REQUIREMENTS | Pull out every line in the entries below that contains the word "width".

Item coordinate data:

* * * * *

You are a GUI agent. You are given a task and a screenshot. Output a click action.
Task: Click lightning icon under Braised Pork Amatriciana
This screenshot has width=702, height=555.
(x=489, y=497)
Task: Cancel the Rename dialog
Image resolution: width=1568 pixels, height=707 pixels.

* * * * *

RESULT FOR THIS EXERCISE |
This screenshot has width=702, height=555.
Image resolution: width=1568 pixels, height=707 pixels.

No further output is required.